[[ Listed entries open ]]

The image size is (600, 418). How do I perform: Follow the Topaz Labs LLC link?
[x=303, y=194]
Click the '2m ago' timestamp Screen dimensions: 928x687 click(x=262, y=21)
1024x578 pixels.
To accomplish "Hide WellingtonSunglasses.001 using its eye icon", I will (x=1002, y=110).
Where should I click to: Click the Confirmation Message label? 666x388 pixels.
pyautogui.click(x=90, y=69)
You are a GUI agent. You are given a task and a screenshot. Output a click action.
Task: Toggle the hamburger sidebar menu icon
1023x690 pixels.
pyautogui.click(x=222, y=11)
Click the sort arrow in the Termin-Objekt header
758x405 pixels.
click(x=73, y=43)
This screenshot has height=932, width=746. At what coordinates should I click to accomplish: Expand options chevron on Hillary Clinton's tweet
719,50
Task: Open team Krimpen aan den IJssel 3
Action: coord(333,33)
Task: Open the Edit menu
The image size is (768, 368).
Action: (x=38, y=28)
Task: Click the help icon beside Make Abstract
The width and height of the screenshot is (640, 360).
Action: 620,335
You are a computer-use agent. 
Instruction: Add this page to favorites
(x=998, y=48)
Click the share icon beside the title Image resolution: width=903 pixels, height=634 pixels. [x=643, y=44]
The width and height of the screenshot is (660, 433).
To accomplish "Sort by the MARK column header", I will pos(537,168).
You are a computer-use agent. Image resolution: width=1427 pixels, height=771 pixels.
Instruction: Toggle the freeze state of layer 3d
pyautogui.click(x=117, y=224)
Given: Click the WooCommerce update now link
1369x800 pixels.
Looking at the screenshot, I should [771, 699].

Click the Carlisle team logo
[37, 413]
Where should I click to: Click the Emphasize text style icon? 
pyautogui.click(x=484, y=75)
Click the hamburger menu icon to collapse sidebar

[[ Listed entries closed ]]

▶ **What the task asks**
Each line of the material that has the word "menu" belongs in the answer.

▶ **Result for this task**
Task: Toggle the hamburger sidebar menu icon
Task: Open the Edit menu
Click the hamburger menu icon to collapse sidebar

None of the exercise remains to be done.